Ancora una volta solo in palcoscenico, l’attore trasporta nuovamente lo spettatore dentro una storia: il racconto, anche in questa occasione, assume quasi un tono musicale e, attraverso una scrittura che alterna momenti, periodi storici, andando avanti e indietro nel tempo, mantiene un ritmo sempre crescente, che tocca l’apice nell’emozionante percorso a ritroso del protagonista, alla ricerca del padre e di una nuova vita. Un percorso doloroso, questo di un uomo che, dopo aver trascorso quarant’anni in Albania da “straniero”, finalmente arriva nella tanto sognata Italia, dove però viene trattato ugualmente da straniero. Decide di ritornare nel Paese natale, ma l’amore per quella terra, immaginata a lungo, resta vivo sempre nei suoi sogni.
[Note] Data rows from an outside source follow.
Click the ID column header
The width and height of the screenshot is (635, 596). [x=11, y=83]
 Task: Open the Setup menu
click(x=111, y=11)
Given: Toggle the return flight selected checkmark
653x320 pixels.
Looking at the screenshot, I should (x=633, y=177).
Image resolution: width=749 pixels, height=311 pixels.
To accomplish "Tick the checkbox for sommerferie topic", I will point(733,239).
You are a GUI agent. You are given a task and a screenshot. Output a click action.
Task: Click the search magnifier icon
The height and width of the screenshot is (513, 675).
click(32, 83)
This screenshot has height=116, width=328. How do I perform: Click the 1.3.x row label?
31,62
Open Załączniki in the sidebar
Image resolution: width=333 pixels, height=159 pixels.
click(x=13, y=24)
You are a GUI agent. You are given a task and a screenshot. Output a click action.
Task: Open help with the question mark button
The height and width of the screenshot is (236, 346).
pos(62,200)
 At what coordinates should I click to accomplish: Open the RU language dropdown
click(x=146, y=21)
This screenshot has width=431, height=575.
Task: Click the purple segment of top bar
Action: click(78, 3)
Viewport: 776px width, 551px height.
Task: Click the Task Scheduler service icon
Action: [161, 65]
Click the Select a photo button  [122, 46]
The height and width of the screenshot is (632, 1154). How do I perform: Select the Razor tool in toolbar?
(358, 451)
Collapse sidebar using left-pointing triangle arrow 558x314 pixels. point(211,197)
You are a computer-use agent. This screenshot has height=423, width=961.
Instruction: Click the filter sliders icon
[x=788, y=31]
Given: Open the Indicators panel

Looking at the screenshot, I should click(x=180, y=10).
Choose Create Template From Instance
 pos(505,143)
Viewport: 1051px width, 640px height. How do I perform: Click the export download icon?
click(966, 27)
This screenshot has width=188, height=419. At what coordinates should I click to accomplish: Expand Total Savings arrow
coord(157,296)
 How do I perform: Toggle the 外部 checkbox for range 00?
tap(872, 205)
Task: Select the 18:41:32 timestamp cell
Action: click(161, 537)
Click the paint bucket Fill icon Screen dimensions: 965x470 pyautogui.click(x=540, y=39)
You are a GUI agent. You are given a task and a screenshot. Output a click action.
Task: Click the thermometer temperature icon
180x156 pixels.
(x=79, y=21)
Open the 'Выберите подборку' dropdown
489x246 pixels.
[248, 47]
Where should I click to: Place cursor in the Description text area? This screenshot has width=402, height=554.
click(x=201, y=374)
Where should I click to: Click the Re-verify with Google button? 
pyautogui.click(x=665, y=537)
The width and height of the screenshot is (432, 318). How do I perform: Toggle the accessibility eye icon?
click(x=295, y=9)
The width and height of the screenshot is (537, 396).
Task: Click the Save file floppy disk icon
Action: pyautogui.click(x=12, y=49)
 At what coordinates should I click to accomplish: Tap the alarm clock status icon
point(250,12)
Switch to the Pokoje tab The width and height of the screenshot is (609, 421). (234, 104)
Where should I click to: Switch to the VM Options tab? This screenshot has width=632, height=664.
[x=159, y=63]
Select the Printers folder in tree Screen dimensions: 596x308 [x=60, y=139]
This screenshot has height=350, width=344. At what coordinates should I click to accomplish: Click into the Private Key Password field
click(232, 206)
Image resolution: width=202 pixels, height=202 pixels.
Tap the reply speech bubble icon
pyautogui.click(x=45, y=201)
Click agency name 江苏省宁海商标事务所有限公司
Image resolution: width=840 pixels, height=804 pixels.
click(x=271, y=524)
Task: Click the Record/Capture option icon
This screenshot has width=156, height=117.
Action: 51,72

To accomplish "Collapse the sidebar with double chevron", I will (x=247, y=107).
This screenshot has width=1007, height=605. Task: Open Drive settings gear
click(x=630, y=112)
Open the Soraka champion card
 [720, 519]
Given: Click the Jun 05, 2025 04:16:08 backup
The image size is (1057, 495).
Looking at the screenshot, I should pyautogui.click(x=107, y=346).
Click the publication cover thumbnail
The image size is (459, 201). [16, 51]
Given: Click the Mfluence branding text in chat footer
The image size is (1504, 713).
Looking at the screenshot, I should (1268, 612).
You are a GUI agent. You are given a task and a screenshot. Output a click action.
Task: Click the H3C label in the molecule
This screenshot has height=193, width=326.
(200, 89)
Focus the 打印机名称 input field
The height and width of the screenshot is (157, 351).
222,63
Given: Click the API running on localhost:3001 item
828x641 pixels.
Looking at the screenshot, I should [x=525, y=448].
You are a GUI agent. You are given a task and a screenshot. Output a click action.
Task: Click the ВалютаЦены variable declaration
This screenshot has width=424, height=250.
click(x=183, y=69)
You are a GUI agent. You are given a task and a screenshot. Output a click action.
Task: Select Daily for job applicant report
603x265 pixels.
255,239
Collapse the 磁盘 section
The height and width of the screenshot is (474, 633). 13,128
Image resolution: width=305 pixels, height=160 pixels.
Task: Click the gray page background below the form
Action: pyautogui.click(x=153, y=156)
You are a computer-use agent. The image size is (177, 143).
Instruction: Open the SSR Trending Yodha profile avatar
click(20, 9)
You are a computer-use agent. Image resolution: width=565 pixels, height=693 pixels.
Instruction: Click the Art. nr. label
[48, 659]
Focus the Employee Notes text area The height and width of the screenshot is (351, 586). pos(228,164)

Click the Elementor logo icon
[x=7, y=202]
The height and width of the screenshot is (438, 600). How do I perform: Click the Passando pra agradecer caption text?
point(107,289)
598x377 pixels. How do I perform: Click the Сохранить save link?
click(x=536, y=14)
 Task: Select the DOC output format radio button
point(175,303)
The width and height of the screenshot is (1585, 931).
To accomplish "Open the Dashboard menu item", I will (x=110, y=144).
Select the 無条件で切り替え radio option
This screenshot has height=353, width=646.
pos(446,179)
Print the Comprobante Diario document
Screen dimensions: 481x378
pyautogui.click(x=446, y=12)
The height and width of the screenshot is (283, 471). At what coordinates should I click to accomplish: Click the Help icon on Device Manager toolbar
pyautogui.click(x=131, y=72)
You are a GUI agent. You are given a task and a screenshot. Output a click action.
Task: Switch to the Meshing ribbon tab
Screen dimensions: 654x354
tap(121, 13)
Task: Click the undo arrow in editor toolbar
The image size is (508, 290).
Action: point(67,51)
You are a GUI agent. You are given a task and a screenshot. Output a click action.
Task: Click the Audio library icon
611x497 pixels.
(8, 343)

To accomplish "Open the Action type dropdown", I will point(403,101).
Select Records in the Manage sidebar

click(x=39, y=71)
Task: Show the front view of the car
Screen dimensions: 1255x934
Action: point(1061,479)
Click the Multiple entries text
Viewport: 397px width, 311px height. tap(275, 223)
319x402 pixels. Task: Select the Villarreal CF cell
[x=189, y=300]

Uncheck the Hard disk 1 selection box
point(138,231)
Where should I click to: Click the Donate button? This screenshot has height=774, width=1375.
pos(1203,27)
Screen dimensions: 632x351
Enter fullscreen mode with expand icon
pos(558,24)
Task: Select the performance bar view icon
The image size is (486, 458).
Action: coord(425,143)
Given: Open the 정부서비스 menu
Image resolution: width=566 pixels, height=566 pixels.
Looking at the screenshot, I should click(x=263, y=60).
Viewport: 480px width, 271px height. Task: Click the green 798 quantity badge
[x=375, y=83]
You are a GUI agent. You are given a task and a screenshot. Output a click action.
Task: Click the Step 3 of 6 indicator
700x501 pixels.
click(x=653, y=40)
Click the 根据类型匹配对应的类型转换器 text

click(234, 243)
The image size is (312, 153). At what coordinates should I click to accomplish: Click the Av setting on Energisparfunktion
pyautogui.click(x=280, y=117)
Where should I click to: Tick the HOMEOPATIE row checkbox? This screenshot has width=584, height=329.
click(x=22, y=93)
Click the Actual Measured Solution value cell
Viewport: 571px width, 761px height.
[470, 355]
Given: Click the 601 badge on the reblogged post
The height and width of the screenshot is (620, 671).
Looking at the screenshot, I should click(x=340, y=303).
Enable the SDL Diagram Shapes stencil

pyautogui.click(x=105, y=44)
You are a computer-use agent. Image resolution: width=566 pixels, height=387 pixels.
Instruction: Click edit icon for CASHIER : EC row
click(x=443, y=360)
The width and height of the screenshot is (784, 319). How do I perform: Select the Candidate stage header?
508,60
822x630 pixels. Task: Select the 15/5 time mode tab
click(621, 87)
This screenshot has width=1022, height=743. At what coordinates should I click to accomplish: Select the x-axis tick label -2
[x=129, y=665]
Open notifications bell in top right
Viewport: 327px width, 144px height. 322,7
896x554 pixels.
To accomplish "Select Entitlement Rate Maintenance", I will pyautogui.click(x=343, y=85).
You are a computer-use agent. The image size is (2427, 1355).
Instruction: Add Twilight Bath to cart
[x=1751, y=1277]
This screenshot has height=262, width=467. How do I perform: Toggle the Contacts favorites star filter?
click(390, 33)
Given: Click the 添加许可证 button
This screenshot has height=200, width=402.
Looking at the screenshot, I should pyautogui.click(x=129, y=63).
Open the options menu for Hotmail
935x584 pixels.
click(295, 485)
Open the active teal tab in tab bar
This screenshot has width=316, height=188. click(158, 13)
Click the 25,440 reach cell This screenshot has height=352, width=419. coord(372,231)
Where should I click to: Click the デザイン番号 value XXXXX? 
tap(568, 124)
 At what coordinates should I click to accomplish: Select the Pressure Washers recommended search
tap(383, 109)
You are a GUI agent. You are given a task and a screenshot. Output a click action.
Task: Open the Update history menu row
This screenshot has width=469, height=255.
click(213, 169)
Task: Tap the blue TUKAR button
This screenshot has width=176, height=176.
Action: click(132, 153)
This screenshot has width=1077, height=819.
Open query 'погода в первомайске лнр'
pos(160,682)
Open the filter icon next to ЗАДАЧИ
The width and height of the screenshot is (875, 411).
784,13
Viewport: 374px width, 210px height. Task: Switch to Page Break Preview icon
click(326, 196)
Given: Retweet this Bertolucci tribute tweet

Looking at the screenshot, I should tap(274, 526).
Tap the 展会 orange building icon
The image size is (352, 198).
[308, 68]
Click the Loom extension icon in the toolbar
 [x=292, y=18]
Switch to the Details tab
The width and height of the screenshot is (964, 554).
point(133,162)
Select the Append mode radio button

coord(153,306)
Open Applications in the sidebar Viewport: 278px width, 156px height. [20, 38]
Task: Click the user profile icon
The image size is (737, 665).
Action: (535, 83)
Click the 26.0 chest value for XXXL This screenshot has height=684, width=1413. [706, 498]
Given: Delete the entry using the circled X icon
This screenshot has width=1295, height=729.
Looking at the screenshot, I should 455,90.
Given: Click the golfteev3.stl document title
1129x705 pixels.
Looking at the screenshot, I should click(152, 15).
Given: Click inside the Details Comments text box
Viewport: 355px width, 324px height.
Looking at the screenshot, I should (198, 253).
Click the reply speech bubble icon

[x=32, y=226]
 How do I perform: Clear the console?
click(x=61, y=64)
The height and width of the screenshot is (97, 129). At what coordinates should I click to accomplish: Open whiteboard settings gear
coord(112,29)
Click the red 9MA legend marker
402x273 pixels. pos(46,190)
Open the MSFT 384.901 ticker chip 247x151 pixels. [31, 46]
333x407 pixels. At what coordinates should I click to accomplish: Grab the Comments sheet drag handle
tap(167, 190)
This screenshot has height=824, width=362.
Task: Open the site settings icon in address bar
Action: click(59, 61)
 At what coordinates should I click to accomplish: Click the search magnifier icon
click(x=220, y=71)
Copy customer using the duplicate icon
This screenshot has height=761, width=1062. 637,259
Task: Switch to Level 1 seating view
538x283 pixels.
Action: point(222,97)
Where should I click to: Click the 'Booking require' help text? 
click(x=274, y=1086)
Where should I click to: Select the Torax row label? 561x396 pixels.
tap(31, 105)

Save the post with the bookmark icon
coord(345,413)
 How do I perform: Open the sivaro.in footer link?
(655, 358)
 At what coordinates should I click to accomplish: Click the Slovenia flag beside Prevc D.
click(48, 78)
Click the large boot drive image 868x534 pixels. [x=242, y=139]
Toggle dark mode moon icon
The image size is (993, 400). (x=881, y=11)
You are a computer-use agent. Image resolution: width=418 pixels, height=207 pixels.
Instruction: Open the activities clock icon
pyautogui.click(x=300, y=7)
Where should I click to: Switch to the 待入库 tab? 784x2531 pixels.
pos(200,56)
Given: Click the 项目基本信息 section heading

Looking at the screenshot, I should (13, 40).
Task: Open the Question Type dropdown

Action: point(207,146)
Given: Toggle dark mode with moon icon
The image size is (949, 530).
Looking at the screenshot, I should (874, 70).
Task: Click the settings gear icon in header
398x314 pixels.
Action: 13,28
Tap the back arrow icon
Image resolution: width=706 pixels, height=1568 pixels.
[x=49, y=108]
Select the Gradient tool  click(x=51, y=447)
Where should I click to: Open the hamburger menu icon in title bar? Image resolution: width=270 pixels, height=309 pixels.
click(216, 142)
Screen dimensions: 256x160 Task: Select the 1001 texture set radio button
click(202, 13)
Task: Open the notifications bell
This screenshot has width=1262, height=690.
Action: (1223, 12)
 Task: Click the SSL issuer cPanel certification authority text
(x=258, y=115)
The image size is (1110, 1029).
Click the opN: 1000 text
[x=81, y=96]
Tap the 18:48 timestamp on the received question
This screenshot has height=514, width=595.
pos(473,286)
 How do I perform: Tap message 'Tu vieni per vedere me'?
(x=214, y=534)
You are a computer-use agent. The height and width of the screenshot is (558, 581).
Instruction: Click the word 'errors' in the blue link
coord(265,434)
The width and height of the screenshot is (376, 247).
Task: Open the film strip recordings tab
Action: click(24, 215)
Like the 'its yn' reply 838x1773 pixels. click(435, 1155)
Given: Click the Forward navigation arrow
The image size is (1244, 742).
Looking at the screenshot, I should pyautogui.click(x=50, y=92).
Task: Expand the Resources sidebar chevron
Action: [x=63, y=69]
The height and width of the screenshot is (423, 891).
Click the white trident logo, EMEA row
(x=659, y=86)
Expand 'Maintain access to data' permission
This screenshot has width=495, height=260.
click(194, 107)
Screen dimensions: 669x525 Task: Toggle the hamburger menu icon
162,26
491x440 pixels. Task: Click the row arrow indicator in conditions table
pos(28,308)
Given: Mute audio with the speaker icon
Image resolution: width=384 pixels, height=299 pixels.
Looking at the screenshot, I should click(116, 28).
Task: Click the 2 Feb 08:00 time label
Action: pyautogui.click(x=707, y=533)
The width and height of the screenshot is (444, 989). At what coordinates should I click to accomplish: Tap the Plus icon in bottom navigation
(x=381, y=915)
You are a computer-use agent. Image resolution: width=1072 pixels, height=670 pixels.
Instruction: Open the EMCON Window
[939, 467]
Una vita alla ricerca di un “colore diverso”, che forse il protagonista può trovare solo proprio nei suoi sogni, quelli in cui immagina di volare su un aereo, insieme al padre.
Emozioni, storie e vita narrate attraverso le vicende dei singoli, come nella migliore tradizione letteraria e teatrale. Come sanno fare i grandi autori: e La Ruina rientra a pieno merito in questa categoria, trovando anche in questo caso la chiave giusta di narrazione, nonché di trasposizione scenica.
Partendo dal particolare, dalla precisione che il protagonista mette nel suo lavoro, così legato ai suoi sogni e ai suoi colori, e arrivando a disegnare nell’immaginario degli spettatori luoghi, personaggi, sentimenti. C’è una sedia in scena, ma stavolta il racconto si stacca a tratti da quella sedia; un racconto in cui il personaggio, accanto ai mutamenti del volto, unisce piccoli ma intensi gesti, camminate stanche non solo per i pugni presi: il tutto (accompagnato dalla musica eseguita dal vivo da Roberto Cherillo, che delinea passaggi e situazioni, così come le luci, curate da Dario De Luca), all’interno di una interpretazione che sa trasferire emozioni con l’essenzialità che diventa forza. Quella di un grande attore, come Saverio La Ruina.